Dec. 28 - That f*cking weatherman was wrong. We got 34 inches of the crap this time. At this rate it won't melt before summer. The snow plough got stuck up in the road and that bastard came to my door and asked to borrow my shovel. After I told him that I had already
broken six shovels shoveling out all the crap he had pushed into my driveway, I damn near broke my last one over his f*cking head.
Jan. 4 - Finally got out of the house today. Went to the store to get food and on my way back a damned deer ran in front of the car.
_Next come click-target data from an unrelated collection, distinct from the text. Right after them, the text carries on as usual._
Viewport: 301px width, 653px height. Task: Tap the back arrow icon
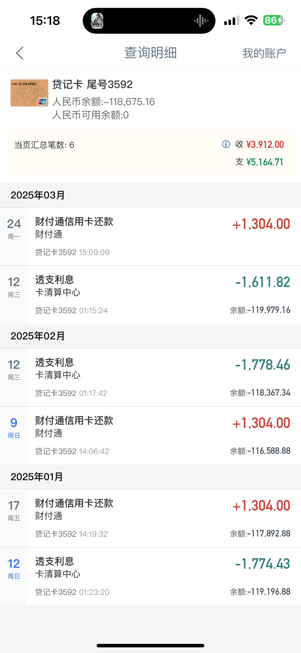tap(20, 53)
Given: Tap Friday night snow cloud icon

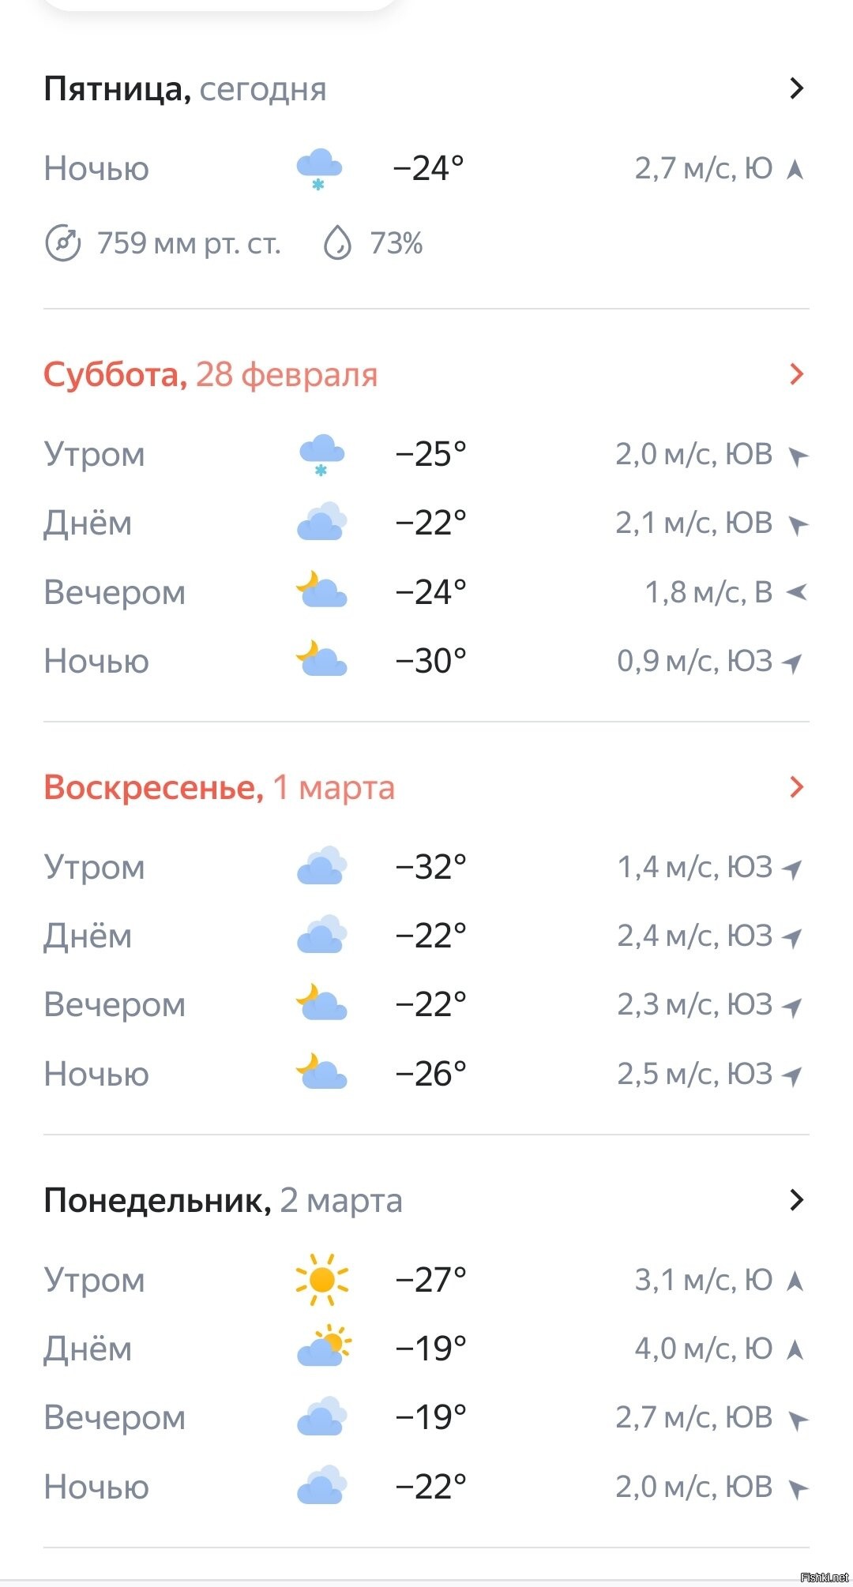Looking at the screenshot, I should (x=319, y=169).
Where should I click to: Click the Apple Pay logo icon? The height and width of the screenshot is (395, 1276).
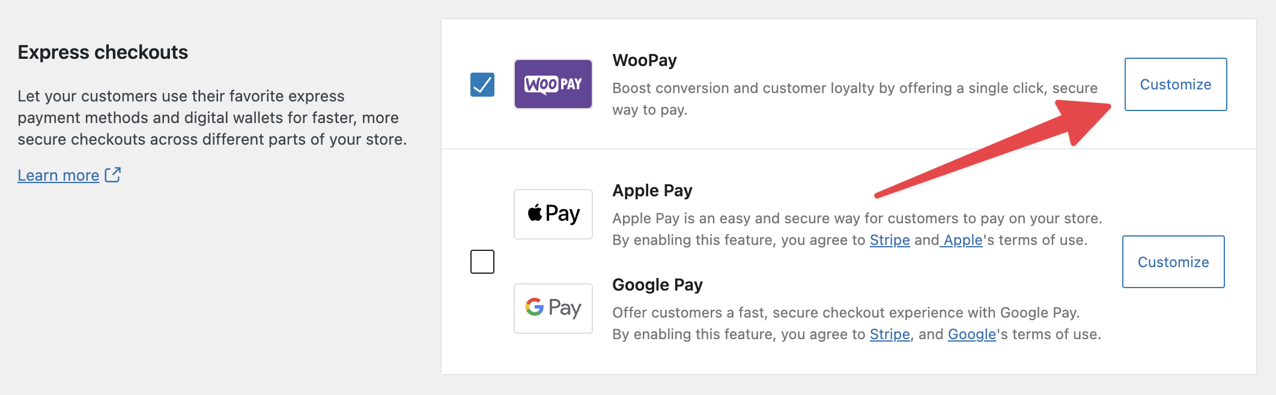553,214
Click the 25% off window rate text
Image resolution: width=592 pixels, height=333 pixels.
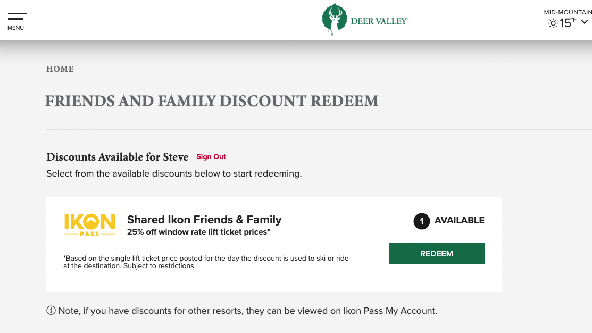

Did about $3,000 damage to the car. Those beasts should be killed. The bastards are everywhere. Wish the hunters had
exterminated them all last November.
May 3 - Took the car to the garage in town. Would you believe the thing is rusted out from all that salt they put all over the roads.
May 10 - Moved to Florida. I can't imagine why anyone in their right mind would ever want to live in such a God forsaken place as Canada!